An exact copy of every entry is what's needed, so please transcribe them all.

====== The input ======

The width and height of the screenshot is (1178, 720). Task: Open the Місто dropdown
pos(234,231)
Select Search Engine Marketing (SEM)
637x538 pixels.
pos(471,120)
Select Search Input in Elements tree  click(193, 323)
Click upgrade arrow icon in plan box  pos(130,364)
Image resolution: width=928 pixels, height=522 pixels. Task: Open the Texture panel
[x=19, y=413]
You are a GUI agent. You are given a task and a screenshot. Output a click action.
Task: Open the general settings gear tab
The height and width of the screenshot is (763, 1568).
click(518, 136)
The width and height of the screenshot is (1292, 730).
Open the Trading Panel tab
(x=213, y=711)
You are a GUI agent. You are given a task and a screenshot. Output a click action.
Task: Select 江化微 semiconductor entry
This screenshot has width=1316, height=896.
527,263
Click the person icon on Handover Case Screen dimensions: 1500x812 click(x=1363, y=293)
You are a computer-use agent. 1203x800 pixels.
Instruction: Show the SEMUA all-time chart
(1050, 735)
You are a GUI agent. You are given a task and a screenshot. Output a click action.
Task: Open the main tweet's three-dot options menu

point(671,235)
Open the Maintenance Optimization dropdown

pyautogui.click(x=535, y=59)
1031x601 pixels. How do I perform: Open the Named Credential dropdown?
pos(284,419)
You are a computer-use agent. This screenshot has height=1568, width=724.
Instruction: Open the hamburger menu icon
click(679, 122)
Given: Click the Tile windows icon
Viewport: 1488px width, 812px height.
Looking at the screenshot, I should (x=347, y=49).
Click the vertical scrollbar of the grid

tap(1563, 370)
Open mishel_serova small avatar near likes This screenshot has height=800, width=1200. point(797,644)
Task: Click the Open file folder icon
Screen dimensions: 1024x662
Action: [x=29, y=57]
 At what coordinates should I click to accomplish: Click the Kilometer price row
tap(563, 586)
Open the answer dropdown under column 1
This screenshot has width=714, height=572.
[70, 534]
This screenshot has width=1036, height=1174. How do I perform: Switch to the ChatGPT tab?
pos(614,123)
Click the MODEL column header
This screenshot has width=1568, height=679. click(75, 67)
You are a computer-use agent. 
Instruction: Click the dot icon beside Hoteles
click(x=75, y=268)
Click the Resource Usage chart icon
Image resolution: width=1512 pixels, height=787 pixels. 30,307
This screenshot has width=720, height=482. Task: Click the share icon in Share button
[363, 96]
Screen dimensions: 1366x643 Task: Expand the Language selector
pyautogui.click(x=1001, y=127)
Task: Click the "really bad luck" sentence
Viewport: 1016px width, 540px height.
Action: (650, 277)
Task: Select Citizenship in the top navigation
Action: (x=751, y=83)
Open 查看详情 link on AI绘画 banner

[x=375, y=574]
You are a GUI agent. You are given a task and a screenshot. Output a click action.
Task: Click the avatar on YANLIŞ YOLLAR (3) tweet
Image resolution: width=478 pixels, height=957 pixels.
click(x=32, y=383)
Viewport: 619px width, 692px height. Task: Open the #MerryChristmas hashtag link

======

_Your response_:
The width and height of the screenshot is (1178, 720). Task: Open the Місто dropdown
pos(234,231)
Select Search Engine Marketing (SEM)
637x538 pixels.
pos(471,120)
Select Search Input in Elements tree  click(193, 323)
Click upgrade arrow icon in plan box  pos(130,364)
Image resolution: width=928 pixels, height=522 pixels. Task: Open the Texture panel
[x=19, y=413]
You are a GUI agent. You are given a task and a screenshot. Output a click action.
Task: Open the general settings gear tab
The height and width of the screenshot is (763, 1568).
click(518, 136)
The width and height of the screenshot is (1292, 730).
Open the Trading Panel tab
(x=213, y=711)
You are a GUI agent. You are given a task and a screenshot. Output a click action.
Task: Select 江化微 semiconductor entry
This screenshot has width=1316, height=896.
527,263
Click the person icon on Handover Case Screen dimensions: 1500x812 click(x=1363, y=293)
You are a computer-use agent. 1203x800 pixels.
Instruction: Show the SEMUA all-time chart
(1050, 735)
You are a GUI agent. You are given a task and a screenshot. Output a click action.
Task: Open the main tweet's three-dot options menu

point(671,235)
Open the Maintenance Optimization dropdown

pyautogui.click(x=535, y=59)
1031x601 pixels. How do I perform: Open the Named Credential dropdown?
pos(284,419)
You are a computer-use agent. This screenshot has height=1568, width=724.
Instruction: Open the hamburger menu icon
click(679, 122)
Given: Click the Tile windows icon
Viewport: 1488px width, 812px height.
Looking at the screenshot, I should (x=347, y=49).
Click the vertical scrollbar of the grid

tap(1563, 370)
Open mishel_serova small avatar near likes This screenshot has height=800, width=1200. point(797,644)
Task: Click the Open file folder icon
Screen dimensions: 1024x662
Action: [x=29, y=57]
 At what coordinates should I click to accomplish: Click the Kilometer price row
tap(563, 586)
Open the answer dropdown under column 1
This screenshot has width=714, height=572.
[70, 534]
This screenshot has width=1036, height=1174. How do I perform: Switch to the ChatGPT tab?
pos(614,123)
Click the MODEL column header
This screenshot has width=1568, height=679. click(75, 67)
You are a computer-use agent. 
Instruction: Click the dot icon beside Hoteles
click(x=75, y=268)
Click the Resource Usage chart icon
Image resolution: width=1512 pixels, height=787 pixels. 30,307
This screenshot has width=720, height=482. Task: Click the share icon in Share button
[363, 96]
Screen dimensions: 1366x643 Task: Expand the Language selector
pyautogui.click(x=1001, y=127)
Task: Click the "really bad luck" sentence
Viewport: 1016px width, 540px height.
Action: (650, 277)
Task: Select Citizenship in the top navigation
Action: (x=751, y=83)
Open 查看详情 link on AI绘画 banner

[x=375, y=574]
You are a GUI agent. You are given a task and a screenshot. Output a click action.
Task: Click the avatar on YANLIŞ YOLLAR (3) tweet
Image resolution: width=478 pixels, height=957 pixels.
click(x=32, y=383)
Viewport: 619px width, 692px height. Task: Open the #MerryChristmas hashtag link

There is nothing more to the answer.